Document excerpt |
──────────

Enhanced electric field and charge polarity modulate the microencapsulation and stability of electrosprayed probiotic cells (Streptococcus thermophilus, ST44)

Abstract

The effect of the polarity of the direct current electric field on the "organization" of Streptococcus thermophilus (ST44) probiotic cells within electrosprayed maltodextrin microcapsules was investigated. The generated electrostatic forces between the negatively surface-charged probiotic cells and the applied negative polarity on the electrospray nozzle, allowed to control the location of the cells towards the core of the electrosprayed microcapsules. This "organization" of the cells increased the evaporation of the solvent (water) and successively the glass transition temperature (Tg) of the electrosprayed microcapsules. Moreover, the utilization of auxiliary ring-shaped electrodes between the nozzle and the collector, enhanced the electric field strength and contributed further to the increase of the Tg. Numerical simulation, through Finite Element Method (FEM), shed light to the effects of the additional ring-electrode on the electric field strength, potential distribution, and controlled deposition of the capsules on the collector. Furthermore, when the cells were located at the core of the microcapsules their viability was significantly improved for up to 2 weeks of storage at 25 °C and 35% RH, compared to the case where the probiotics were distributed towards the surface. Overall, this study reports a method to manipulate the encapsulation of the surface charged probiotic cells within electrosprayed microcapsules, utilizing the polarity of the electric field and additional ring-electrodes.

──────────

Dataset |

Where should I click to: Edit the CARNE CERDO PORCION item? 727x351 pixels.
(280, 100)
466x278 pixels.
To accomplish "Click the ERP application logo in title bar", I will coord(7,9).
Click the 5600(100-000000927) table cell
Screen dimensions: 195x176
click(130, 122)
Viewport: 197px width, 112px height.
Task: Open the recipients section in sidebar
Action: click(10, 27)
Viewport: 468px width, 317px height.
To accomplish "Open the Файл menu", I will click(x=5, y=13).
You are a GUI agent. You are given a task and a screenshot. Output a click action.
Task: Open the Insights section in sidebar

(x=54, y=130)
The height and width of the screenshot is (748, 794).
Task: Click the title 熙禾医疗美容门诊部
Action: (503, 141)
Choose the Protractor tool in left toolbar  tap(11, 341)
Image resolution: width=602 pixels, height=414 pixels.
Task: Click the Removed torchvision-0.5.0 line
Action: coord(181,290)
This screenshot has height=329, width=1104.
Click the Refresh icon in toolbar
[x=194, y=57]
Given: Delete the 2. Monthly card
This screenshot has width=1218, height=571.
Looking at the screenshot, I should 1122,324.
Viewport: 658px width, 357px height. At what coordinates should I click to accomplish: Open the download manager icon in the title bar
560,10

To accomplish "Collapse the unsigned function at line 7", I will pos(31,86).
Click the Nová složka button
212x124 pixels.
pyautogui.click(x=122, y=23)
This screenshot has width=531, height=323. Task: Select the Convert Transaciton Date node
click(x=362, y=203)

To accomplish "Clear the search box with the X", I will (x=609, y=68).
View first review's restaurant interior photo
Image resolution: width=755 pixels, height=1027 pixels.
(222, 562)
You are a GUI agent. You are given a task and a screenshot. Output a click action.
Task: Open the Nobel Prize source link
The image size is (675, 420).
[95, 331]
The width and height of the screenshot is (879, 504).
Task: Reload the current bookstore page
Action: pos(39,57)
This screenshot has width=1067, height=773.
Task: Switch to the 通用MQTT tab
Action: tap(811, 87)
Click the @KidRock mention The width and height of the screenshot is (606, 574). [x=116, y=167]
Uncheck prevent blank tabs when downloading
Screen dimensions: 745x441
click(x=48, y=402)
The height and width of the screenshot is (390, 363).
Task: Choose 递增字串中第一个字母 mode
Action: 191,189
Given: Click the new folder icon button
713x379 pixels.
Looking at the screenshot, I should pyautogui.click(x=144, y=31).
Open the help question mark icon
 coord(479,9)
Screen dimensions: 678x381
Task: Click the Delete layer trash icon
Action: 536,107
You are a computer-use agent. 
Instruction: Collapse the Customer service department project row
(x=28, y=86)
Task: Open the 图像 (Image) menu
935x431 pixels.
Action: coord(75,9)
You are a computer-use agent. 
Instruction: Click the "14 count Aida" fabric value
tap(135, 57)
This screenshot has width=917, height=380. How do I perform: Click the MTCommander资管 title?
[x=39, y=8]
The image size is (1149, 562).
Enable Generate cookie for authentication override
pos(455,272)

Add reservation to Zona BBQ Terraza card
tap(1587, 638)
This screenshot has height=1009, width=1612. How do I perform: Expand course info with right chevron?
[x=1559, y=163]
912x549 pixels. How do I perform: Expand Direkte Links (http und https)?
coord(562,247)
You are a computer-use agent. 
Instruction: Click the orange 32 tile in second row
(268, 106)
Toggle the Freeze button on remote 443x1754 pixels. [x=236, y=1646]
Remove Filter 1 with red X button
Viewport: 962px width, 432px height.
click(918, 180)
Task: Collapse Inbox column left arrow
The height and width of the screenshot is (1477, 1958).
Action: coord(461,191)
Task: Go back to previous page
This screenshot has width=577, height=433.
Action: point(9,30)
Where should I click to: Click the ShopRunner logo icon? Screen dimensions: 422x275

──────────

Parts of the exercise |
1. Please rewrite the electrospray study from "Enhanced electric field" up to and including "(Streptococcus thermophilus, ST44)", replacing "charge polarity" with "surface charge".
2. Continue the electrospray study after its last sentence.

Task answers |
1.
Enhanced electric field and surface charge modulate the microencapsulation and stability of electrosprayed probiotic cells (Streptococcus thermophilus, ST44)

2.
Keywords: Electrohydrodynamics; Encapsulation; Lactic acid bacteria; Maltodextrin; Numerical simulation; Streptococcus thermophilus.

Graphical abstract

Fig. 1

Schematic representation of the negative polarity electrospray apparatus inside a polycarbonate chamber, consisting of a syringe pump, a syringe connected to a metal needle, two auxiliary ring-shaped electrodes, and a collecting electrode. High voltage power supplies were connected to the electrospray needle, auxiliary rings and collecting electrode.

Fig. 2

ST44 chaining phenotype observed by Atomic Force Microscopy (AFM). The arrow heads indicate the nascent septum (a), the intermediate septum (b) and the mature septum (c).

Fig. 3

Zeta potential and (%) Hydrophobicity of ST44 in KH₂PO₄ at pH = 6.

Fig. 4

Confocal laser scanning microscopy (CLSM) micrographs showing the distribution of ST44 cells within microcapsules electrosprayed at |20 kV| with different polarities. The edge of the microcapsules is represented by white circles.

Fig. 5

Effect of electrospray polarity, and auxiliary ring-electrodes on the glass transition temperature (Tg) of electrosprayed maltodextrin microcapsules encapsulating ST44.

Fig. 6

Axisymmetric FEM analysis of the electric field strength for electrospray processing (|20 kV|) using negative polarity at the needle (A) Without the auxiliary ring-electrode, (B) With 1 ring-electrode, and (C) With 2 ring-electrodes. The colors represent the electric field strength in V/m (Iso value).

Fig. 7

Electric field strength (A) and Potential (B) at the center line between the needle and the center of the collector when negative polarity was used.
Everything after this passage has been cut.